# Goal of the exercise:
Print the line where "The image size is (687, 407)." occurs and every line that follows it in the data below, ending with the last line, precisely as written.

Stored data entries
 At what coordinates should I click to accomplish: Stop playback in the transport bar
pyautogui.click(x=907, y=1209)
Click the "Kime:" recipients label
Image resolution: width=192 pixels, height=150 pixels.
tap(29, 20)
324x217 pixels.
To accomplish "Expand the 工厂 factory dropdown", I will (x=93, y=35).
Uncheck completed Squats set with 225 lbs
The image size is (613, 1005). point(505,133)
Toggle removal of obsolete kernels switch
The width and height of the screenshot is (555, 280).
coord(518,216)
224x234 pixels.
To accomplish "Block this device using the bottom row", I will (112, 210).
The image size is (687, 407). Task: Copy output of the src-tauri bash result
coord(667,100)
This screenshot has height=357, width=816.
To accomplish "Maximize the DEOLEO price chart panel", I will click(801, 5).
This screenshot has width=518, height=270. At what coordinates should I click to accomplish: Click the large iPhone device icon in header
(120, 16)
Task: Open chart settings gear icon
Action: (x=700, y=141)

# Written response:
The image size is (687, 407). Task: Copy output of the src-tauri bash result
coord(667,100)
This screenshot has height=357, width=816.
To accomplish "Maximize the DEOLEO price chart panel", I will click(801, 5).
This screenshot has width=518, height=270. At what coordinates should I click to accomplish: Click the large iPhone device icon in header
(120, 16)
Task: Open chart settings gear icon
Action: (x=700, y=141)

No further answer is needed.